## [Texte fourni]
En matière de vidéosurveillance, la solution peut également inquiéter dès lors que le risque d’irrecevabilité des images issues de ce dispositif encourageait sans doute les employeurs à se conformer aux obligations déclaratives et d’information individuelle des salariés concernés.
En tout état de cause, la saga jurisprudentielle ne semble pas close puisque la Chambre sociale a renvoyé en Assemblée plénière deux affaires relatives à la loyauté de la preuve en février 2023 [10].
II. Du côté des salariés, la question des enregistrements clandestins reste plus délicate
Si la jurisprudence est désormais plus flexible avec les moyens de preuve illicites rapportés par les employeurs, qu’en est-il de celles recueillies par les salariés ?

## [Défi 1]
D'après le texte sur la preuve au travail, à quelle formation la Chambre sociale a-t-elle renvoyé deux affaires en février 2023 ?
## [Défi 2]
Reprends mot pour mot le passage du texte sur la preuve au travail, de « En tout état » à « février 2023 [10]. ».
Les fiches qui suivent n'ont aucun lien avec le texte.

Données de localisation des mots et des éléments
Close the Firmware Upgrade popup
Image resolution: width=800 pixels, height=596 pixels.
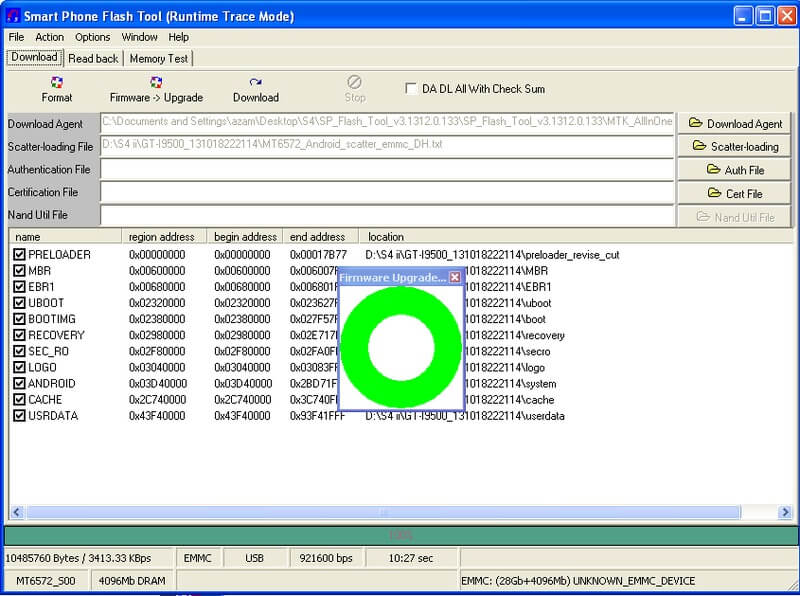click(x=455, y=277)
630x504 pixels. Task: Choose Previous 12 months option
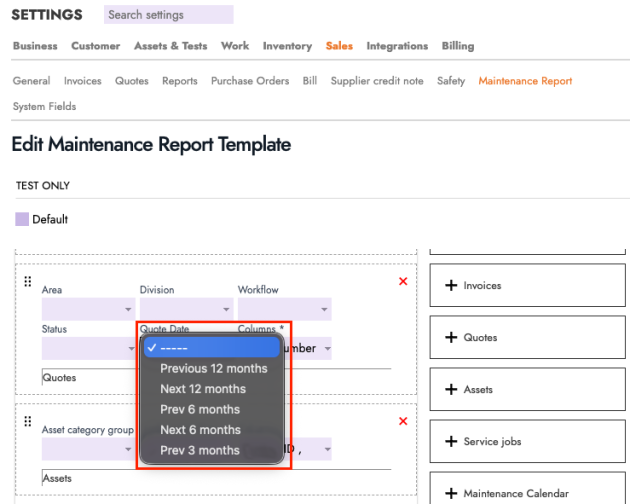click(x=213, y=368)
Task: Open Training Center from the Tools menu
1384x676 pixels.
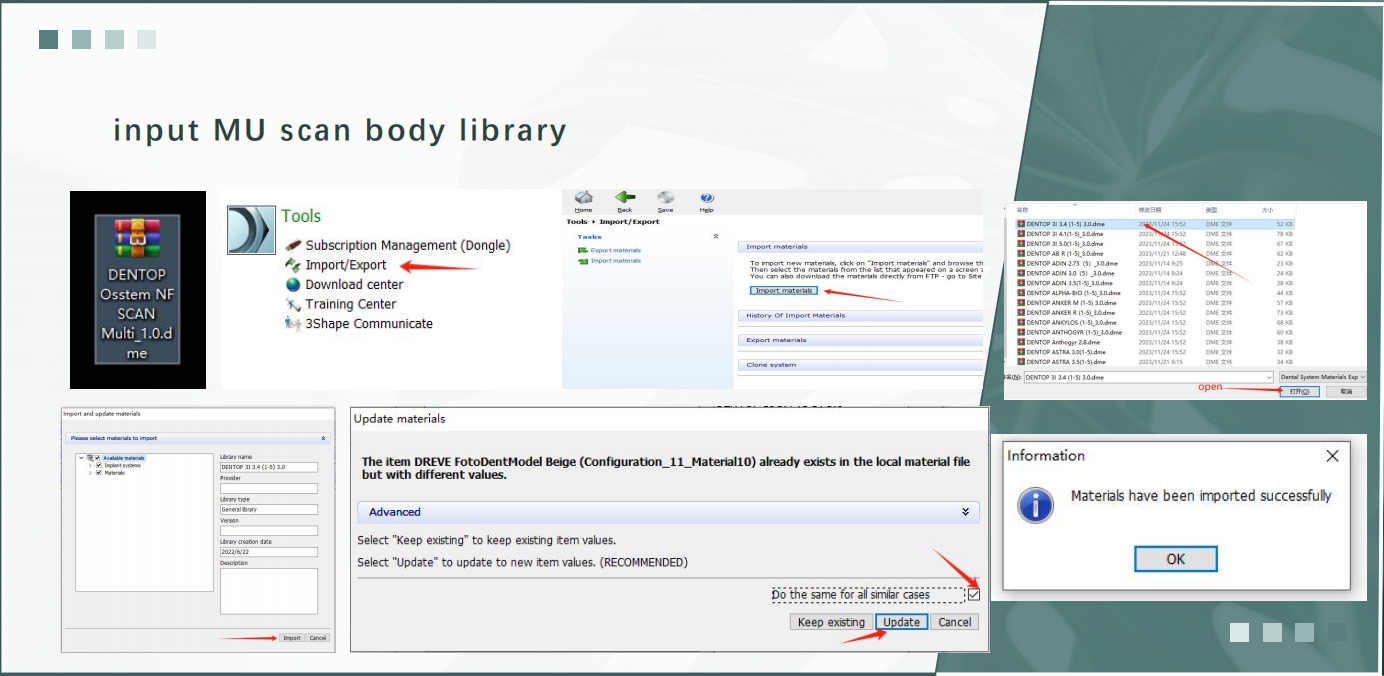Action: point(350,304)
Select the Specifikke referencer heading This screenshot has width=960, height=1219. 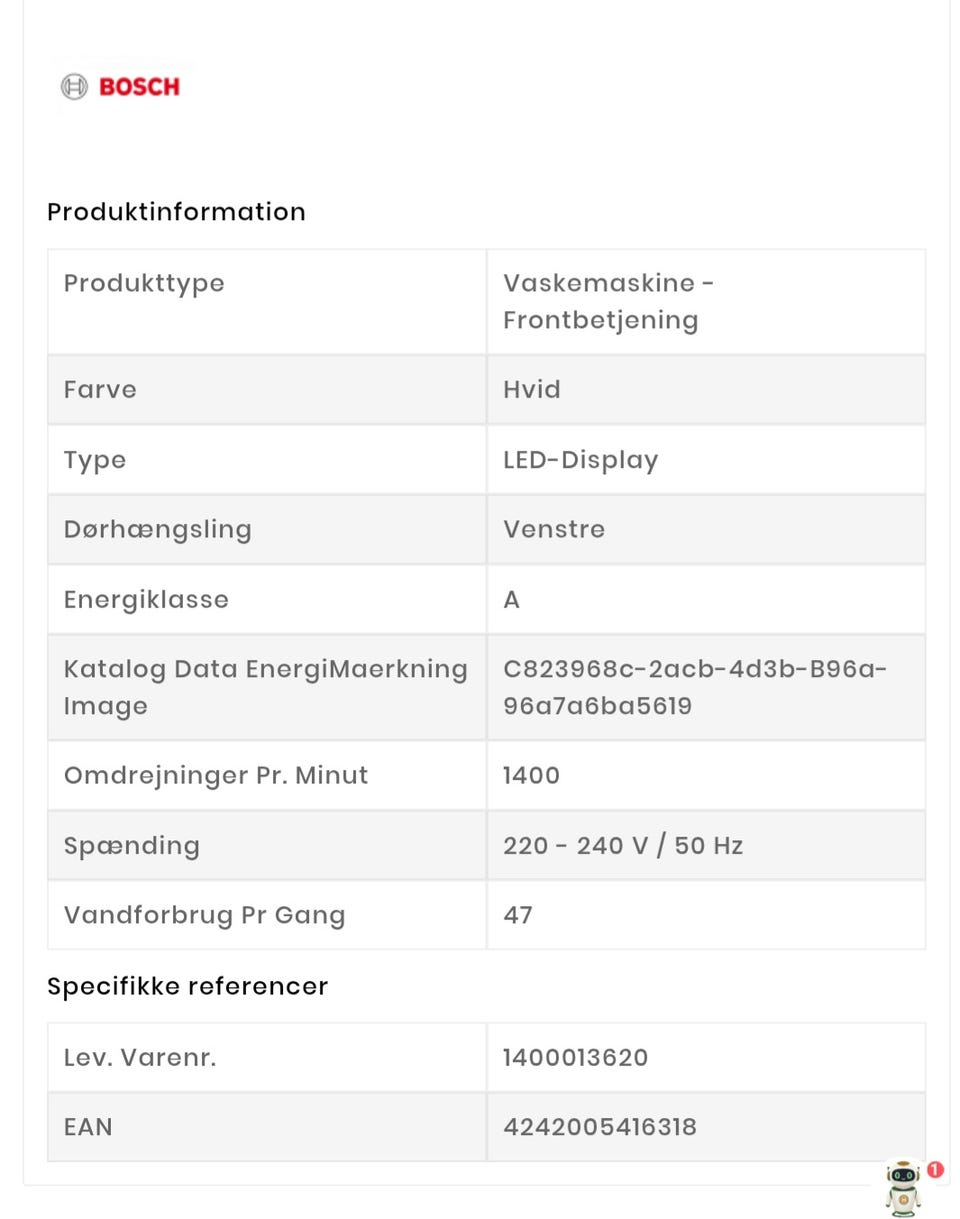[x=187, y=986]
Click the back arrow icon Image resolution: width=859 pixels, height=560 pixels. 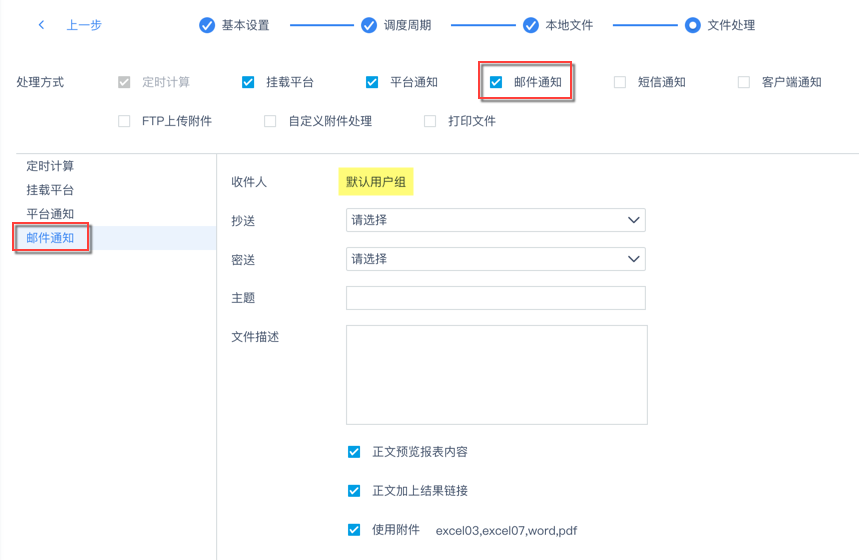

## [Solution 1]
À l'Assemblée plénière.

## [Solution 2]
En tout état de cause, la saga jurisprudentielle ne semble pas close puisque la Chambre sociale a renvoyé en Assemblée plénière deux affaires relatives à la loyauté de la preuve en février 2023 [10].